:: CONSIGNA 1 ::
¿Cómo define la ideología el fragmento sobre la ideología y la palabra?
:: CONSIGNA 2 ::
Prosigue el fragmento sobre la ideología y la palabra a partir de su última oración.

:: FRAGMENTO SELECCIONADO ::
◇ ◇ ◇

Es propio de una sociedad evolucionada que todos los factores y actores que intervienen en la constitución del colectivo caminen hacia unos valores cuyo sentido común en primer lugar, leyes e ideología, sonrían al unísono. Cuestión poco despreciable, teniendo en cuenta la multiplicidad de factores, diversidad de opiniones e intereses que intervienen.
En la actualidad y constriñéndonos al ámbito territorial, ya sea autonómico o nacional, los términos que acuñan el título del presente, forman parte de la realidad más candente, propiciando una amalgama de idas y venidas, asertos y rectificaciones, acusaciones y descalificaciones, que sin lugar a duda revierten aquel sentido común sobre el que se desearía caminar.
Multiplicidad de ideologías tanto conocidas como emergentes configuran un mapa de razón o sin razón donde todos quieren llevarla, haciendo oídos sordos a las contradicciones, por evidentes, que desfiguran sus postulados.
La ideología, como conjunto de ideas fundamentales que caracteriza el pensamiento de una persona o colectivo, ya sea de naturaleza política, social o cultural, encierra implícitamente el conocimiento y desarrollo de aquellas máximas que la sustentan. Y son éstas precisamente, a modo de premisas, las que dan lugar a las conclusiones que dibujan el marco y línea de actuación.
En este sentido las hay bien definidas a tenor de los resultados. Verdes y amarillas, azules y rojas. De todos los colores. Lo más llamativo y confuso al mismo tiempo es que todas parecen, según cuentan, ser patrimonio de la verdad, equidad y justicia.
Las ideologías que arrastran historia en el tiempo cuyos intereses más universales eran contrarios entre sí, parece como si quisieran confluir en una suerte de convivencia imposible, a la desesperada, como para no perder esa extensión y presencia geográfica que garantizaba legitimidad. La contradicción está servida.
Pero antes que la contradicción está la coherencia, no tanto concomitante sino individual. Aquella que hace cierta la teoría o axioma sobre el que se sustenta el edificio que le da entidad y en el que se cobijan las esperanzas de quienes puedan encontrar un refugio cierto ante las variadísimas contingencias que el propio dinamismo de la sociedad conlleva.
Siendo la palabra el medio de comunicación por excelencia, directo, educado a través del significado explícito en cuanto a contenido si lo hubiera, se presenta necesariamente como ente divulgativo de la ideología.
Es, a través de la palabra, que nos expresamos en ideas, pensamientos y voluntades. Una forma inefable de dar cuerpo a cuanto somos, proponemos y deseamos. Una suerte de variable inequívoca de nuestra naturaleza, irrepetible en otras formas de vida conocidas y cuya consistencia y solidez no tiene parangón. Y es a través de ella que servimos ideología.
La palabra sagrada no solo quiere referirse a las escrituras. No. Toda palabra es o podría ser sagrada. En ella y en su respeto se comprime o expande cuanto somos. Por lo tanto, será la palabra el vehículo sagrado – si se me permite – de comunicar cuantas ideas pudieran ser dignas de comunicarse.
Pero parece que la dignidad no es moneda corriente. La palabra y su uso, muchas veces lo indica. Lejos de estar en el álgido punto de la escalera, desciende con demasiada frecuencia a los fondos inconfesos de la mentira, el engaño y la descalificación, en una suerte de arma arrojadiza que tiene como objeto el ostracismo y el ‘tú más’.

◇ ◇ ◇

:: REGISTROS DEL CONJUNTO ::
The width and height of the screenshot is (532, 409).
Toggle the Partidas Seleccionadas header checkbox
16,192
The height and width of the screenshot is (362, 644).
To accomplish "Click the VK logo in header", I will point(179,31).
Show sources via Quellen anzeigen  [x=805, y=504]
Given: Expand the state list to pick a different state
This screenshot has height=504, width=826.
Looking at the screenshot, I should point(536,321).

◇ ◇ ◇

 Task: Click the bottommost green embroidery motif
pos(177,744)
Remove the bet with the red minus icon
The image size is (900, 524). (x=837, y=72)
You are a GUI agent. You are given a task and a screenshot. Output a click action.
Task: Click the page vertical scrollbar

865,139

◇ ◇ ◇

:: RESULTADO DEL EJERCICIO 1 ::
Como el conjunto de ideas fundamentales que caracteriza el pensamiento de una persona o colectivo, ya sea de naturaleza política, social o cultural.

:: RESULTADO DEL EJERCICIO 2 ::
Cuanta sinrazón podría evitarse si cuidáramos la palabra, para no convertirla a menudo en la más abyecta cerrazón de la comunicación. Más si cabe, cuando de forma consciente, calculada, interesada, manipulada, orientada en el partidismo, la desfiguramos hasta el ridículo.
Así usada, no puede sino producir la confusión y la desconfianza.
Pero la confusión no debería dar lugar el acto.
Alguien afirmaba que ‘el pensamiento, sentimiento y acto en su correlación definían al SER completo’.
Si los actos son la prolongación efectiva de lo que pensamos y decimos; si damos como cierto esto, no nos sorprenderá que sea a través de ellos que vengamos a resumir de manera inequívoca lo que somos.
De igual manera pasa con las ideologías que mantienen los distintos grupos, sociedades o individuos, quienes de forma más o menos intermitente, periódica o hasta el hartazgo, intentan hoy día más que nunca, a través de los prolíficos medios de comunicación, convencer de ´y yo más´.
Es imposible que una palabra pueda tener dos significados distantes. Y menos aún que su proyección lleve a actos diametralmente opuestos.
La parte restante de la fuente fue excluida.